Rozmowa z Piotrem Kraśko, prezenterem Wiadomości TVP
- Jak postrzega pan rolę dziennikarstwa obywatelskiego w mediach?
- Dziennikarstwo w ogóle wydaje mi się czymś bezcennym dla demokracji i myślę, że widoczne jest coraz bardziej. Jest to nieprawdopodobne, jak ważną, momentami, rolę w historii kraju odgrywają media. To one co jakiś czas wskazują wielkie afery czy nieprawidłowości, zmieniając polską politykę. Media często tylko opisują, czasem jednak wydaje mi się, że polityka żyje w rytm mediów, całodobowe stacje telewizyjne, informacyjne, odmierzają dziś jej rytm - politycy układają kalendarz swojego dnia, tygodnia, życia zgodnie z rytmem programów, w których mogą się pojawić, które będą komentować ich decyzje. To, o czym powie się w porannym programie radiowym często dyktuje tempo wydarzeń całego dnia.
- Jak prezentuje się polskie dziennikarstwo na tle dziennikarstwa w Stanach Zjednoczonych?
- Trudno porównywać. Dziennikarstwo w Stanach Zjednoczonych funkcjonuje według bardzo określonych reguł, mniej tam przypadkowości.
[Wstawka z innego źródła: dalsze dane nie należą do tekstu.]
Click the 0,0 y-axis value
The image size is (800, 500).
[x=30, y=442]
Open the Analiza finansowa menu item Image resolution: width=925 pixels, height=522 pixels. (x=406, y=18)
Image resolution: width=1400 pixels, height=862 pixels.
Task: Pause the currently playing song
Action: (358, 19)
Człowiek pisuje do gazetki w szkole średniej, potem studiuje dziennikarstwo albo inny kierunek, pisuje do gazet uczelnianych, które mają w stanach bardzo dobrą pozycję. Barack Obama był pierwszym naczelnym pisma "Harvard Law Review" Uniwersytetu Harvarda. Potem pracuje się dla lokalnej stacji telewizyjnej czy radiowej, następnie dla większej, później przez 20 lat jest się wysłanym za granicę reporterem, przez kolejnych 10 lat komentuje się to, co dzieje się na Kapitolu, wreszcie pracuje się w największym programie informacyjnym czy największej gazecie w kraju.
U nas ta droga jest zupełnie inna: ktoś, kto studiował np. na ASP, czuje zew chwili i postanawia zostać dziennikarzem.
- Jakiej rady udzieliłby pan początkującemu dziennikarzowi?
- Warto ciekawić się wszystkim, słuchać ludzi. Młodzi dziennikarze często wysyłani są przez szefów po materiał o pękającej rurze, o tym, że ludziom nie są wypłacane zasiłki, czy o strasznej sytuacji w hospicjum, co bywa dla nich trudne. Dobrze jest w czymś się specjalizować. Można dać sobie na to nawet parę lat. U nas jest trochę inaczej. Często do telewizji przychodzą młodzi ludzie i chcą pracować. Ale co byś chciał robić? - pada pytanie. - No ja bym chciał pracować w telewizji. - Ale jak? Być komentatorem sportowym, prowadzić program muzyczny, polityczny, historyczny czy program o gotowaniu? - Jeszcze nie wiem.
Piotr Kraśko był wczoraj gościem Kujawsko-Pomorskiej Szkoły Wyższej w Bydgoszczy oraz Toruńskiej Książnicy Kopernikańskiej.